Der Anwendungsbereich der VO (EG) 883/2004 ist eröffnet.
Nach Art. 2 Abs. 1 VO gilt die Verordnung für Staatsangehörige eines Mitgliedstaats und ihre Familienangehörigen, für die die Rechtsvorschriften eines Mitgliedstaates gelten oder galten. Dahinstehen bleiben kann hier, ob die Formulierung des persönlichen Geltungsbereichs eine Begrenzung auf versicherte Personen beinhaltet (ablehnend Frings, ZAR 2012, 317, 319), da die Antragstellerin bereits aufgrund des Bezugs von Kindergeld den Rechtsvorschriften der Bundesrepublik Deutschland unterliegt.
Die von der Antragstellerin begehrten Leistungen nach dem SGB II werden gem. Art. 3 Abs. 3 i.V.m. Art. 70 Abs. 1, Abs. 2 der Verordnung i.V.m. Anhang X – Deutschland – lit. b) ausdrücklich als besondere beitragsunabhängige Leistungen vom sachlichen Anwendungsbereich der VO erfasst (vgl. hierzu ausführlich z.B. LSG NRW Beschluss vom 31.01.2013 – L 2 AS 2457/12 B ER).
Aufgrund der Vielzahl der aufgezeigten, in Literatur und Rechtsprechung kontrovers diskutierten schwierigen und komplexen Rechtsfragen hat das SG zutreffend im Rahmen der danach entscheidenden Folgenabwägung die einstweilige Regelung zugunsten der Antragstellerin getroffen.
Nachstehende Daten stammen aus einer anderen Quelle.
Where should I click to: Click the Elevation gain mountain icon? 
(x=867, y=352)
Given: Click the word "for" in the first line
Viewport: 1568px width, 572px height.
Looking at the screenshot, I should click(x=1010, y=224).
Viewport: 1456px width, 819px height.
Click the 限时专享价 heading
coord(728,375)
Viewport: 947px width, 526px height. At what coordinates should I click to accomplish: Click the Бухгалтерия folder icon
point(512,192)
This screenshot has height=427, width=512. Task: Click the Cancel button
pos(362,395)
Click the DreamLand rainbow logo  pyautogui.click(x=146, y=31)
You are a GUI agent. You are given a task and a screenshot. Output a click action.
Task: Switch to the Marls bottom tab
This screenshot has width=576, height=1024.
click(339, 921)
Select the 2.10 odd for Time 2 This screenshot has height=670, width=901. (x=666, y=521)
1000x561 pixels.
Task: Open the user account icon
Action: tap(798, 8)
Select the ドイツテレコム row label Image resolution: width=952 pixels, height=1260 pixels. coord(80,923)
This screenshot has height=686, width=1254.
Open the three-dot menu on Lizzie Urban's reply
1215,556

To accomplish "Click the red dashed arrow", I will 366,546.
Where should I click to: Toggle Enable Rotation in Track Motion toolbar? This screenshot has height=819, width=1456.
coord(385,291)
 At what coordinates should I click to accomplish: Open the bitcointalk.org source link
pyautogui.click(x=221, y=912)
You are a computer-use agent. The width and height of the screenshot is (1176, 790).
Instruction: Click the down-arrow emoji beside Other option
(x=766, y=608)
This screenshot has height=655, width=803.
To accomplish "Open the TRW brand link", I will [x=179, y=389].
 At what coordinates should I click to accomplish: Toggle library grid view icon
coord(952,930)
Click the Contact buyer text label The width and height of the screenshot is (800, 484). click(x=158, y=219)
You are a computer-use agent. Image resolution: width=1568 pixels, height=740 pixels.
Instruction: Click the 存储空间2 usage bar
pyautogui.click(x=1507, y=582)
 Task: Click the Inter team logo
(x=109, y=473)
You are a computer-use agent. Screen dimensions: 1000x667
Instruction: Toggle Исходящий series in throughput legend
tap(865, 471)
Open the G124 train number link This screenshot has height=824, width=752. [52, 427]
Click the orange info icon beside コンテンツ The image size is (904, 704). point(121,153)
Auf die entsprechenden Ausführungen, auch zur Höhe des Leistungsanspruchs, wird zur Vermeidung von Wiederholungen verwiesen.
Die Kostenentscheidung bzgl. des einstweiligen Rechtsschutzverfahrens beruht auf § 193 SGG.
Dieser Beschluss kann nicht mit der Beschwerde an das Bundessozialgericht angefochten werden (§ 177 SGG).